Une charge suffisamment grave pour renforcer le sentiment de persécution dont se dit victime l’ex-homme fort de Nouakchott. Et à supposer qu’Ould Abdel Aziz réponde à l’invitation inamicale de ses anciens camarades, protégé comme il est par le parapluie immunitaire que lui confère son statut de chef d’Etat, il n’aurait rien à craindre d’une commission qui n’a pas valeur de juridiction mais se contente d’enquêter et éventuellement de recommander des poursuites   judiciaires le cas échéant. Et même là, il ne peut être jugé que par la Haute Cour de justice et seulement pour des crimes constitutifs de haute trahison.

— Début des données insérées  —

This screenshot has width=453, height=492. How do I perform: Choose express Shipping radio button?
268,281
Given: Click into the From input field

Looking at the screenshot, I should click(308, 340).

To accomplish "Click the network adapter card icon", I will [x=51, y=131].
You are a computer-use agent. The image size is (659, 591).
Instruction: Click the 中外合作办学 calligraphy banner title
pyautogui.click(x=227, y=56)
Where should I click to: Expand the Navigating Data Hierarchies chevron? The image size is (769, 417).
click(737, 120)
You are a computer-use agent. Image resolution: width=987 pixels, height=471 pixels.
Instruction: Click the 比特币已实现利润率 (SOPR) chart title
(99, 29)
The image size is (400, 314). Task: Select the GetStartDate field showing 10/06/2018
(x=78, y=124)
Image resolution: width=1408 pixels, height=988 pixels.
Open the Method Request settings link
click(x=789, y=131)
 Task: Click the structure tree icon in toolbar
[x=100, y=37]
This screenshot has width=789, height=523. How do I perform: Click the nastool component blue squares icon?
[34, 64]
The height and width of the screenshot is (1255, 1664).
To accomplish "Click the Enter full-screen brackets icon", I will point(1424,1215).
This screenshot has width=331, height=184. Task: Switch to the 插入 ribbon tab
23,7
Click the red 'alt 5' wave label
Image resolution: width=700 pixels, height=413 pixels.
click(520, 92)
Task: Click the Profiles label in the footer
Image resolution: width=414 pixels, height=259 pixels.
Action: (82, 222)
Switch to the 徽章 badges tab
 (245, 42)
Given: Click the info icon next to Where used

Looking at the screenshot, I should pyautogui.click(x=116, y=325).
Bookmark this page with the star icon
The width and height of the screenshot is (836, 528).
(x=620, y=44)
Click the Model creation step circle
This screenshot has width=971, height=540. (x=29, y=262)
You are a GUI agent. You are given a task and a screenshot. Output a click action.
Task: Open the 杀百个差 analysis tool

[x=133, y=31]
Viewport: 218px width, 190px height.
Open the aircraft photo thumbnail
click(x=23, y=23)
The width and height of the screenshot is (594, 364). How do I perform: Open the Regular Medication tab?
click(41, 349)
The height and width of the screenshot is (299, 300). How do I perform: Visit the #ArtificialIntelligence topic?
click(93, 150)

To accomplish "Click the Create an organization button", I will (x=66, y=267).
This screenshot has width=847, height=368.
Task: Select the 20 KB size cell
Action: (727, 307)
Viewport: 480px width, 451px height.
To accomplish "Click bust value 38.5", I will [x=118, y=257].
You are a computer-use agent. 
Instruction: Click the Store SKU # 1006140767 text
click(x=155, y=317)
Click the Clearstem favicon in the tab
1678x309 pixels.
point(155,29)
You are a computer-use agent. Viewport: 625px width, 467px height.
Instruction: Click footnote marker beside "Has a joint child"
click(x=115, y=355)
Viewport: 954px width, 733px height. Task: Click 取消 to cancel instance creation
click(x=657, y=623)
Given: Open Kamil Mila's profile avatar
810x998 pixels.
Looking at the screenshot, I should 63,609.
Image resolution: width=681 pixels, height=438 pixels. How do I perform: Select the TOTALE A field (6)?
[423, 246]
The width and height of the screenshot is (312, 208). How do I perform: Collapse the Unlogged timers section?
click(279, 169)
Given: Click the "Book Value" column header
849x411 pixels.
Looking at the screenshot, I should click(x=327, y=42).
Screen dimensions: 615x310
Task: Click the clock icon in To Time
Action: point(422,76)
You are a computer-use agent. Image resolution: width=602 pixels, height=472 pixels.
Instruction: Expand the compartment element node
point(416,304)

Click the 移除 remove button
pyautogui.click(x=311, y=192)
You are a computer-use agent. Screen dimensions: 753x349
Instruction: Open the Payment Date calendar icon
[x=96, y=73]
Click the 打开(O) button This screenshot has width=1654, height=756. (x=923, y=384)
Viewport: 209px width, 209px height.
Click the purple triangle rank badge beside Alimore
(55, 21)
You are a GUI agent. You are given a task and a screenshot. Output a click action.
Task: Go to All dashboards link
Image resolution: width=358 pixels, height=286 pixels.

Alors, qu’à cela ne tienne…

 

Ses misères rappellent celles d’un autre ci-devant président, victime lui aussi de l’héritier qu’il s’était librement choisi après presque 40 ans de règne :  l’Angolais José Eduardo Dos Santos, qui avait en effet légué son fauteuil à son dauphin désigné, João Lourenço, devenu aujourd’hui la véritable bête noire de la famille Dos Santos. Et si jusque-là il se garde d’attaquer frontalement le patriarche, les enfants de ce dernier, particulièrement sa fille Isabel et son fils José Filomeno, depuis leur exil, ne comptent plus leurs déboires.

 

C’est donc cette jurisprudence angolaise qui semble désormais s’appliquer à Nouakchott. Comme quoi, on a beau se choisir un dauphin constitutionnel ou pas pour assurer ses arrières, il n’y a pas d’assurance tous risques.